Immunologic tests: ANA is a highly sensitive but nonspecific screening test for SLE. A negative test essentially excludes the disease. If ANA is positive, antibody against double-stranded DNA (anti-dsDNA), antibody against the Smith antigen, anticardiolipin antibodies, and lupus anticoagulant should be investigated to help confirm the diagnosis of SLE. RF is present in > 75% of patients with RA. Anti-cyclic citrullinated peptide (anti-CCP) antibody has high specificity (up to 96%) for RA and is frequently sent when RA is suspected as the diagnosis.

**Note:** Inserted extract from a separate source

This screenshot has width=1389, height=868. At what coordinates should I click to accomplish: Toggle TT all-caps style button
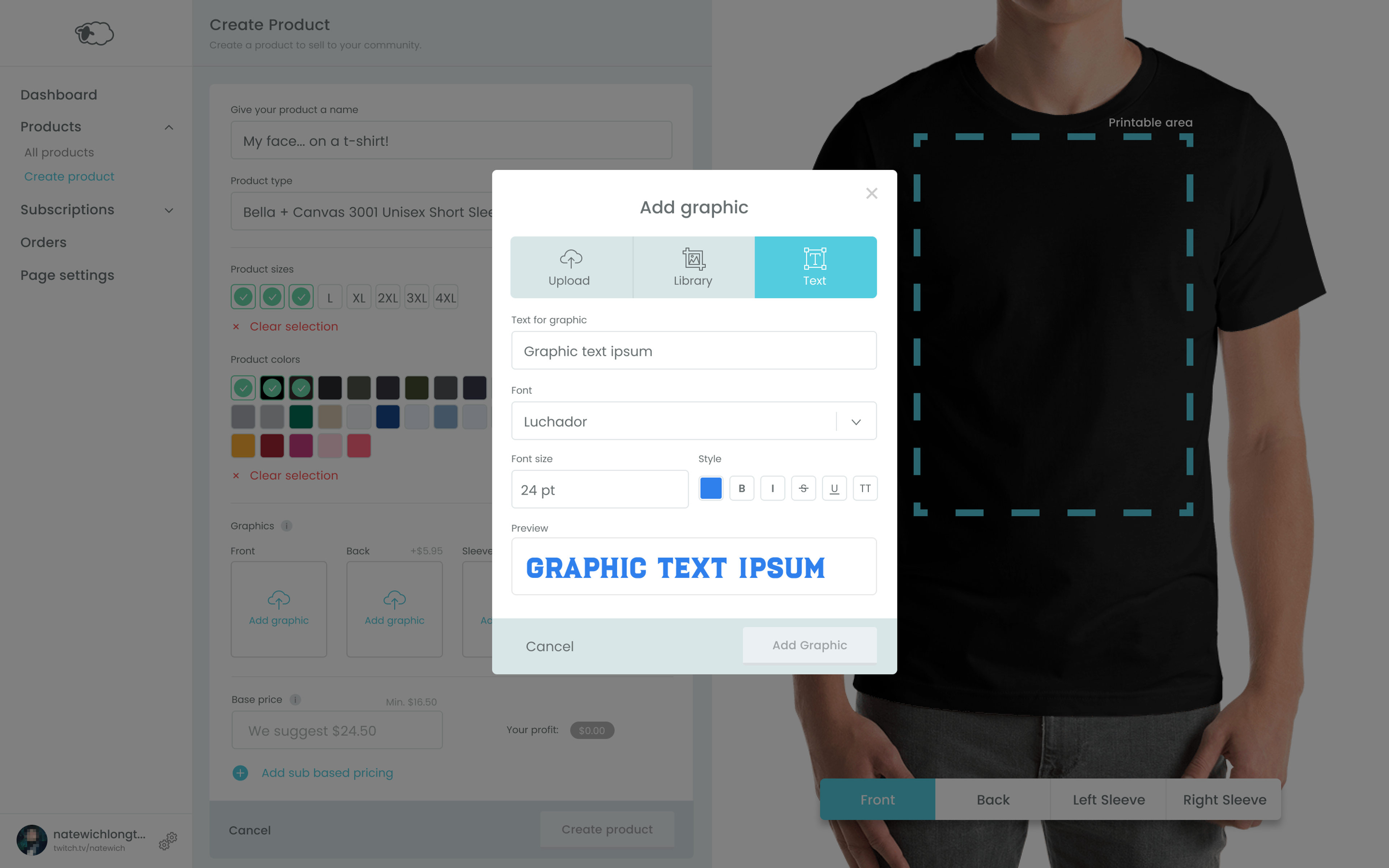pyautogui.click(x=865, y=488)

■ Knee aspiration, Gram stain, culture, and inspection for crystals: In most cases of acute monoarthritis, joint aspiration must be performed to rule out septic arthritis. Inflammatory joint synovial fluid contains > 3000 WBCs/L, and septic joint fluid often contains > 50,000 cells/L. The demonstration of needle-shaped, negatively birefringent crystals or rhomboid-shaped, weakly positively birefringent crystals confirms gout or pseudogout, respectively.

■ XR—left knee and both hands: Specific changes in RA include symmetric joint space narrowing, marginal bony erosions, and periarticular demineralization. However, x-rays are usually normal during the first six months of illness. In gout, look for punched-out cortical erosions and a sclerotic joint margin. In pseudogout, look for calcified articular cartilage (“chondrocalcinosis”). In osteoarthritis, look for joint space narrowing, marginal osteophytes, subchondral osteosclerosis, and occasionally subchondral cysts.

■ Pelvic exam and cervical cultures: Necessary to investigate gonococcal infection and often positive in the absence of symptoms (urine, anorectal, and throat cultures may also be necessary).

■ Blood culture: An important test in septic arthritis if systemic symptoms are present.